New AI Approach in Retinal Diagnostics Targets Inclusivity for Patients with Sight-Stealing Diseases

Diabetic retinopathy is the leading cause of preventable blindness in working-age adults. More than 2 in 5 Americans with diabetes have some stage of diabetic retinopathy, yet there are usually no symptoms in its early stages, when careful monitoring, and sometimes treatments, may be critical. While ophthalmologists can readily diagnose the condition in the clinic by examining the retina, the sheer number of people with diabetes — more than 34 million in the U.S. and rising — makes periodic screening of everyone with diabetes by ophthalmologists prohibitive.

Enter artificial intelligence (AI). At its simplest, AI employs algorithms to allow computers to mimic human intelligence — for example, pattern recognition as used by ophthalmologists to recognize whether a patient has diabetic retinopathy. As AI technology has advanced, ever more elaborate programs have allowed corresponding advances in medical diagnostics. In recent years, AI has gained traction as a means of screening for everything from suspicious moles to fractures. In 2017, Neil Bressler, the James P. Gills Professor of Ophthalmology at Wilmer Eye Institute, Johns Hopkins Medicine, published a study in collaboration with AI scientists from the Johns Hopkins University Applied Physics Laboratory demonstrating the ability of a form of AI known as deep learning to accurately detect another sight-stealing disease: age-related macular degeneration.

As Bressler explains, deep learning is based on artificial neural networks inspired by the way the human brain works. “You give the computer some data on one end, and an answer on the other, and you program the computer to go through millions of iterations until it creates a way of looking at those data and coming up with the right answer.” In the case of retinal diagnostics, those data take the form of tens of thousands of images that have been evaluated by an expert and labeled, in this case, as various stages of “macular degeneration” or “not macular degeneration.”

With this method, an optometrist, internist — or even, theoretically, the local pharmacist — could take an image of a patient’s eye with a specialized camera, and if the computer identifies the image as “macular degeneration” or “diabetic retinopathy,” the patient could then be referred to an ophthalmologist for evaluation and treatment if indicated. The problem, says Bressler, is that for many less-common retinal diseases, tens of thousands of images don’t exist. And even for retinal diseases for which there are numerous images, there may be an insufficient number of representative images of certain demographic groups.

For their 2017 study, for example, Bressler and his team relied on a large cache of images from the National Eye Institute’s Age-Related Eye Disease Study (AREDS), which began in the 1990s as a means of assessing age-related macular degeneration and cataract in people ages 55–80. But what about people who are older than that? What if their eyes have different characteristics on imaging — characteristics that could cause an otherwise trained computer to miss a diagnosis?

Retinal images may vary due to differences caused by age, sex or race/ethnicity. Underrepresentation of such groups in the training data can lead to bias against accurate diagnoses. While efforts are underway to ensure adequate representation of demographic groups in research studies, it can be challenging to obtain sufficient representative data on which to train a computer. For example, age-related macular degeneration is less common in people of African descent, who were underrepresented in the AREDS study. But people of African descent still develop the disease and can benefit from screening.

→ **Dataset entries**
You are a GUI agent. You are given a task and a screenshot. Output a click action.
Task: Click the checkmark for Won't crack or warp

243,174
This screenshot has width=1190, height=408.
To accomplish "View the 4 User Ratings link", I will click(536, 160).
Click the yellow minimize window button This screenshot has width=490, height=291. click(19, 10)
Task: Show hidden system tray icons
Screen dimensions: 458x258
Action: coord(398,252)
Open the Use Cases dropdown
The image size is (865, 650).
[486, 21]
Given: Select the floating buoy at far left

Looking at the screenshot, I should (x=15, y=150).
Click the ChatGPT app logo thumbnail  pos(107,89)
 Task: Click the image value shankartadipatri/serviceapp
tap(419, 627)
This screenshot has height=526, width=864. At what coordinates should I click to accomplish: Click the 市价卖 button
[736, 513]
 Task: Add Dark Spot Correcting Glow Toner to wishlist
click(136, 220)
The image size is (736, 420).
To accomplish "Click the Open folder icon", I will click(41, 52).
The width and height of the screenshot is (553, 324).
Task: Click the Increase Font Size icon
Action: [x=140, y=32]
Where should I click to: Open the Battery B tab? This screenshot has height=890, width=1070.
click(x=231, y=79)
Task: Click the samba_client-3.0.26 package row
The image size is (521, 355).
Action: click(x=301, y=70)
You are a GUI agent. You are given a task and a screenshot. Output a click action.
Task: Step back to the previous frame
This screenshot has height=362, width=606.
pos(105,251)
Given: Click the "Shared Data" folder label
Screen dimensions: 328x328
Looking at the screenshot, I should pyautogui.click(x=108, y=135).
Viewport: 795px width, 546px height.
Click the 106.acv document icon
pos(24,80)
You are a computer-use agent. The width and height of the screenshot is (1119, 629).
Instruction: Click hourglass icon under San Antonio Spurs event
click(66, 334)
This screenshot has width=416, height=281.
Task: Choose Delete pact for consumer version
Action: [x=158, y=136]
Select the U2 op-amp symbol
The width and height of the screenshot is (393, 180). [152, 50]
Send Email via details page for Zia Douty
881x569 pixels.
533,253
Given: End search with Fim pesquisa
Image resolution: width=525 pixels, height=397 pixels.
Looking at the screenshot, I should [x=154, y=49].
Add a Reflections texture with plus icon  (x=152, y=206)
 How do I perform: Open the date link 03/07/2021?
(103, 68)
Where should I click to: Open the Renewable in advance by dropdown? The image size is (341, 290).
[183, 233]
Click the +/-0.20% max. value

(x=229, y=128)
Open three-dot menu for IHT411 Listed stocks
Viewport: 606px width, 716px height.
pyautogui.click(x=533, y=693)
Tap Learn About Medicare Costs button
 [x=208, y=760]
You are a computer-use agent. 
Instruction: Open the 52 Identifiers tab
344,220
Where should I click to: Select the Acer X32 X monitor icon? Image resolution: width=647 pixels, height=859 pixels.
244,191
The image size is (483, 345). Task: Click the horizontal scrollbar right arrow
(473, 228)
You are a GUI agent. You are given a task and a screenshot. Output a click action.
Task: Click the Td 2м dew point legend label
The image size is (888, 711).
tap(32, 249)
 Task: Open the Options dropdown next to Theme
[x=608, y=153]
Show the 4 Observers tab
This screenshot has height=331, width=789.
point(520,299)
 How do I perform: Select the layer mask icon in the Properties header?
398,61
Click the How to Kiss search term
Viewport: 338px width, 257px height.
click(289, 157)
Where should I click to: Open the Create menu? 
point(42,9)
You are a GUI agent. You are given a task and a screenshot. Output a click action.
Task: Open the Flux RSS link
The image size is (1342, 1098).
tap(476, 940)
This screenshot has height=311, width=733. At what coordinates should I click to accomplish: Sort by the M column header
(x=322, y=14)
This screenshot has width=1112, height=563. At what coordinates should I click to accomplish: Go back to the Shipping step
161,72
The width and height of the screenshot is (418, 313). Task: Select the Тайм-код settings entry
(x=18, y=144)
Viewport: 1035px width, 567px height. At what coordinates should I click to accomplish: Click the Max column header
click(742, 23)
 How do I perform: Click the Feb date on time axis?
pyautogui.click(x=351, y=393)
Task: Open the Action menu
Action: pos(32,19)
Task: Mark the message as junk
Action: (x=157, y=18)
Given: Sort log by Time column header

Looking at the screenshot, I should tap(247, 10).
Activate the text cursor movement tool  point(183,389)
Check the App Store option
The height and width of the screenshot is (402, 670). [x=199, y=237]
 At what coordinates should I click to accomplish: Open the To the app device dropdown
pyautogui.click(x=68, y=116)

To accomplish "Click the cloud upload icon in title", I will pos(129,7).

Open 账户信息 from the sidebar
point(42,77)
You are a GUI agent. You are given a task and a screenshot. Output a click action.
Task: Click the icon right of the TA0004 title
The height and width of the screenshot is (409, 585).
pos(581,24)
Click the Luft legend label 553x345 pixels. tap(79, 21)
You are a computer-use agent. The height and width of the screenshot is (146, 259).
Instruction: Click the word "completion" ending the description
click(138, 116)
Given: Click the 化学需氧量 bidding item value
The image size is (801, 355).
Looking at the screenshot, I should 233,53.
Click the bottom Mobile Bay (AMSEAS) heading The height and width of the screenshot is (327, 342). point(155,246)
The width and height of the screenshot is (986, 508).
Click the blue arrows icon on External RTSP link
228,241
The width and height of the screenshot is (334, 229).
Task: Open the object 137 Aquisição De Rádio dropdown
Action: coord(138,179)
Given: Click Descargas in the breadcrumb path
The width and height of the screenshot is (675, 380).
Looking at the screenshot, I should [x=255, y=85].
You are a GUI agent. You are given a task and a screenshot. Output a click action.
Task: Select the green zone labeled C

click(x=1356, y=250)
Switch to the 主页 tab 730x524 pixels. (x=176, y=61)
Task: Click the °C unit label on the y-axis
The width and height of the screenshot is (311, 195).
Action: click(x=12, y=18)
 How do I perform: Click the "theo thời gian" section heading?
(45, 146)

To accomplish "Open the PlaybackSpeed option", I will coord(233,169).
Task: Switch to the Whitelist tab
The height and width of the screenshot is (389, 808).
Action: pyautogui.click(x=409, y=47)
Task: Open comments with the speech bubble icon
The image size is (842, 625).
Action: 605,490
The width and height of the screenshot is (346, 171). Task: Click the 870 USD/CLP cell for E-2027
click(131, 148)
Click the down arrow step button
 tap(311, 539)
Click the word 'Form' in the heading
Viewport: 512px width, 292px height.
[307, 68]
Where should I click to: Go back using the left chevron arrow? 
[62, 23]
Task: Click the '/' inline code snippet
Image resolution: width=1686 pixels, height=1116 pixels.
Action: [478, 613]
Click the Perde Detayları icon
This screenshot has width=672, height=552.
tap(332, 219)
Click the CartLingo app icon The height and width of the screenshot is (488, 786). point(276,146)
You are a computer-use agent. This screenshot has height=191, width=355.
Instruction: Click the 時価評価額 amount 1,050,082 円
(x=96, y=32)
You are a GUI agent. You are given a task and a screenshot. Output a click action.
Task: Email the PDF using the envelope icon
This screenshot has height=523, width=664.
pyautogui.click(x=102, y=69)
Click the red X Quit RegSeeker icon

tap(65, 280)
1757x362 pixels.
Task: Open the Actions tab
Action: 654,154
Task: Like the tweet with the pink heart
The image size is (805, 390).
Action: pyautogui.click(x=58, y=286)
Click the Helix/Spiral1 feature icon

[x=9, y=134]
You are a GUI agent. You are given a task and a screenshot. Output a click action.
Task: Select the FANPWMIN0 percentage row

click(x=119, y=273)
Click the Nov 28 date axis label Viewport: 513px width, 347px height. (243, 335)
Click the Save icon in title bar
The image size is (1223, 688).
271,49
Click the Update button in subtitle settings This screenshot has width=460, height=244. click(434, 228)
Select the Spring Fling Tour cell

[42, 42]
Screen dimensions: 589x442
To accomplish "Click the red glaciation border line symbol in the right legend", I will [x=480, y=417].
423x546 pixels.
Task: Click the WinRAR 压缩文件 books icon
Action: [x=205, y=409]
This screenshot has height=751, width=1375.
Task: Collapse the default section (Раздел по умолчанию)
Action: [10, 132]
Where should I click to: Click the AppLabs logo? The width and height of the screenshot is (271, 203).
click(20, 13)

→ **AIM OF THE EXERCISE**
Carry on the article about AI in retinal diagnostics, starting right after its final sentence.

→ **RESULT OF THIS EXERCISE**
To address the problem, in 2019, Bressler joined forces with colleagues from the Johns Hopkins University Applied Physics Lab and Malone Center for Engineering to investigate a modified deep-learning approach that uses fewer training images — substantially fewer. Instead, “low-shot” learning, initially introduced by Google DeepMind in 2016, relies on a vast number of complex algorithms that allow a computer to discover patterns in order to make predictions based on relatively few images. To determine whether low-shot learning could overcome the problem of AI bias in retinal diagnostics and rare ophthalmic diseases, Bressler’s team decided to pose a simple question: Is it diabetic retinopathy, or is it not diabetic retinopathy?

Bressler and his team spent the next year evaluating algorithms and comparing methods before ultimately determining that low-shot deep learning does, in fact, have the potential to overcome limitations imposed by a low number of training images in retinal diagnostics. Results of their study were published in 2020 in JAMA Ophthalmology.

Bressler, who next plans to test the technique in a clinical setting with Wilmer colleagues, including T. Y. Alvin Liu, says it may also be valuable in evaluating whether a small number of patients may benefit from a treatment or not. “Maybe a clinical trial tested hundreds of people to show that a certain medication works, but the outcome was especially good in this group of people with good vision. Right now, I know based on your vision how you’re going to do, on average, and that you’re more likely to end up with good vision if your starting vision is really good. But there are a few people whose vision starts good who don’t do well. Can I identify those individuals by training a computer based on low-shot? And then as I bring in new people, I could say, ‘Your vision’s good, you should do well,’ but by training the computer on low-shot, maybe I can get even more information for them, or come up with ways to increase the number of people who will end up with good vision.”

Low-shot could also inform treatment for those whose vision is not so good in such a scenario. Based on the current science, they’re not likely to end up with as good vision, on average, with current treatments, yet Bressler says that some of them do. “It’s a minority who end up with excellent vision, but what if I could take that minority who had bad vision when I entered them into the trial, and now that I know what their outcome was, take those known images and train the computer with low-shot? I could then bring in people who have not-so-great vision and say ‘Well, you’re not likely to get better, but I just did this analysis and it seems to suggest you have a better chance than others, so I think we want to be really aggressive in getting you this treatment.’ I think that’s where we’re headed,” says Bressler. “It may even help us identify how to target individuals more efficiently for future clinical trials.”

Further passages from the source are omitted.